Late that evening a detail from the 14th Vermont Infantry discovered Barksdale and carried him to a Union hospital where his wounds were pronounced mortal. "I have never regretted the steps I have taken," he told one of his rescuers. "I do not regret my steps now, although it is hard to leave friends, wife and children. I do not regret giving my life in a cause that I believe to be right. May God watch over and care for my dear wife, and oh, my boys... may God be a father to them." These sentiments for his family were his last. Curious Union soldiers stopped to gawk at the lifeless form of the famous general and politician while others stripped buttons, gold lace and collar insignia from his uniform as souvenirs. Buried at the site where he died, the general's remains were moved after the war to Greenwood Cemetery in Jackson, Mississippi, and it was not long after that Union veterans returned a number of items taken from the body to the Barksdale family, including his collar insignia.

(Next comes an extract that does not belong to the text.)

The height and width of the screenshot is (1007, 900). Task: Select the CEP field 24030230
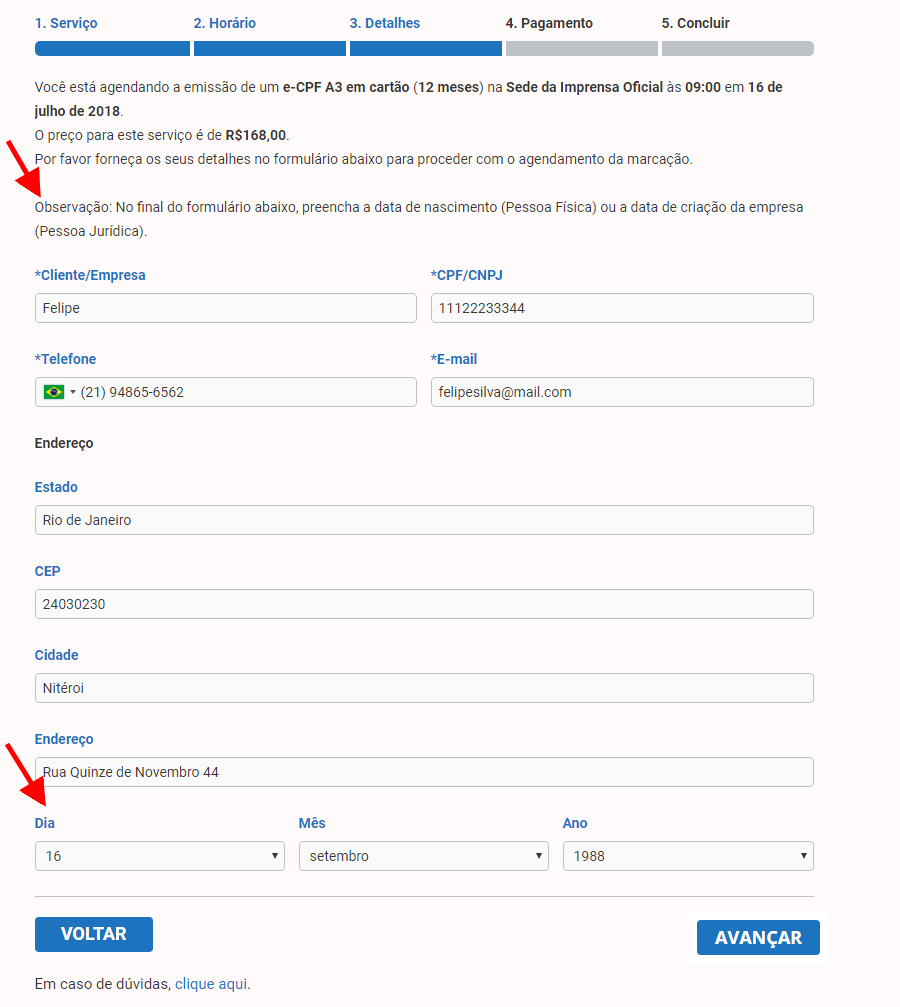pyautogui.click(x=424, y=604)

While Barksdale attempted to reignite his charge, the Confederate brigades of General Cadmus Wilcox and Colonel Edward Perry descended into Plum Run, their attack driving toward the still open Union center manned only by a handful of artillerymen and one lone Union regiment. Cemetery Ridge, which is your next stop, was sure to fall.
The only known photographs of Union dead at Gettysburg
Some of heaviest fighting of the second day occurred on the Abraham Trostle farm. Night time brought a new horror. Scattered about the woods and fields were the helpless wounded whose pitiful groans and cries for help filled the the night air, only fading away as the more seriously wounded expired. Some of those cries may have come from this group of Union dead, possibly located in a pasture north of the Trostle buildings. These men, most likely members of Colonel Brewster's "Excelsior Brigade", lie scattered on a slight elevation where Wilcox's Alabama and Barksdale's Mississippi regiments slashed into their ranks.

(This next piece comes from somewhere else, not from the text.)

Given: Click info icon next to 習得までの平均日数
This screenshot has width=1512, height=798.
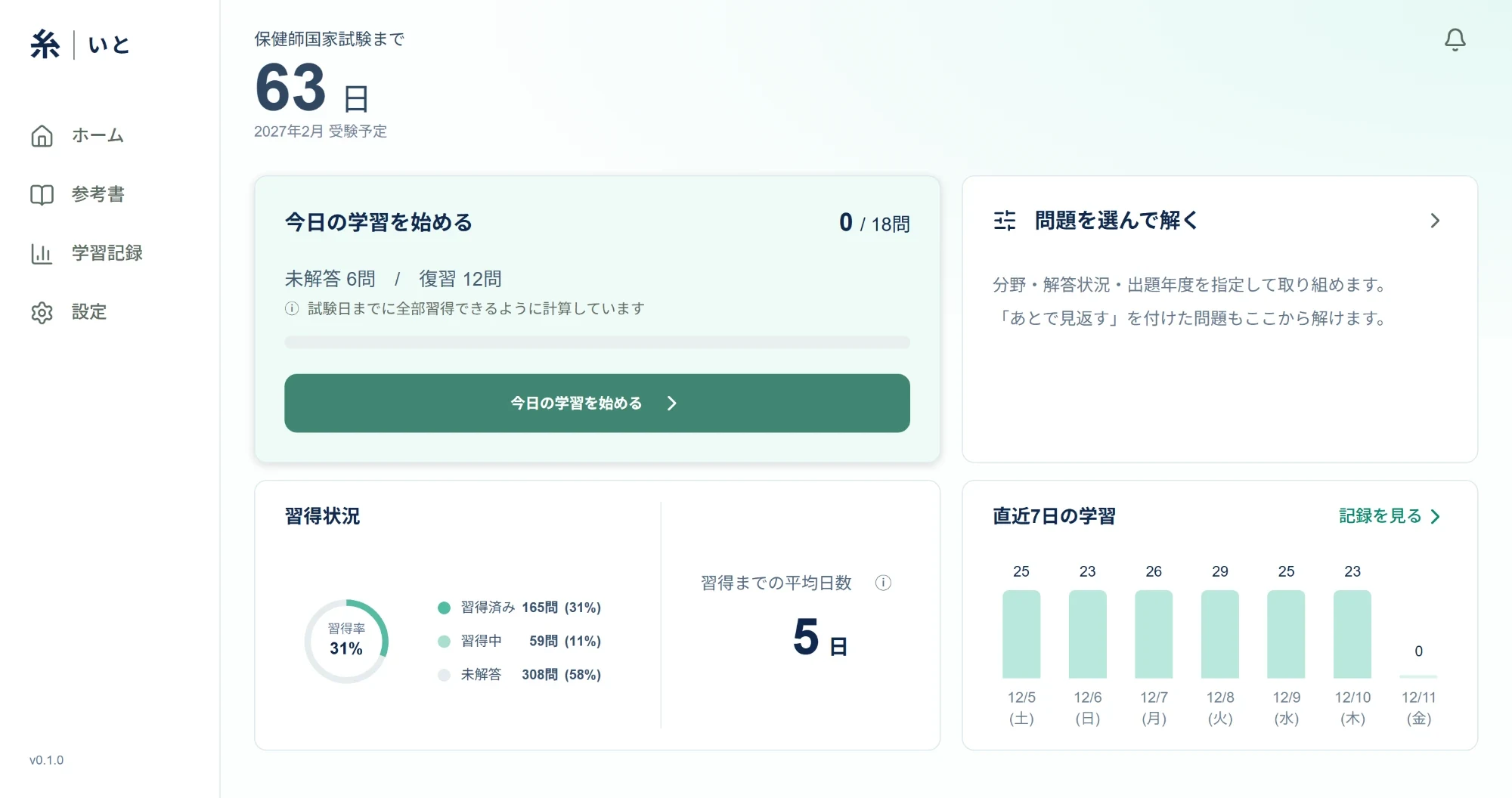Looking at the screenshot, I should pos(883,583).
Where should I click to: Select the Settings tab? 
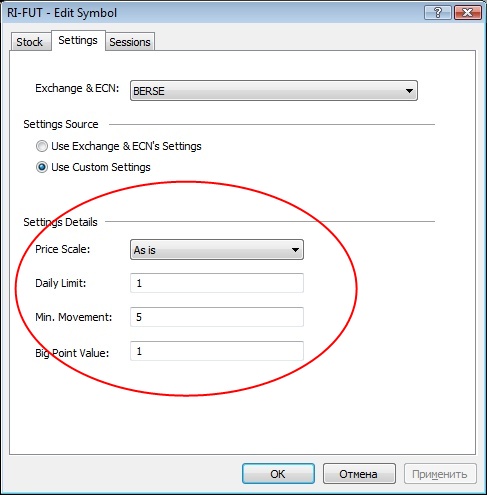(78, 40)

 Union soldiers, possibly from the New York Excelsior Brigade, lie in death where they last stood in line of battle on July 2. National Archives |
 The third photograph taken of the group. Other bodies can be seen scattered in the far distance, marking the battleline. National Archives |
On July 5, 1863, Alexander Gardner and his team of photographers arrived at Gettysburg and spent the following days photographing the battlefield. Spying this group on the Trostle farm, Gardner's assistants made three exposures of this group, the only known photographs of Union dead on the Gettysburg battlefield. The most knowledgeable authority on early photography at Gettysburg is historian and author William Frassanito who has produced two monumental works, Gettysburg: A Journey in Time and Early Photography at Gettysburg. Even with his meticulous research, he has confessed his inability to pinpoint the exact location of this horrid scene, but theorized that the photos were taken somewhere on the southern end of the battlefield and probably in the Trostle or Rose Farm areas. Yet to this day, the exact location on the Gettysburg battlefield where these photographs were taken is unknown. The final disposition of these bodies is unknown, but it is likely that they rest today in the New York section of the Soldiers National Cemetery at Gettysburg.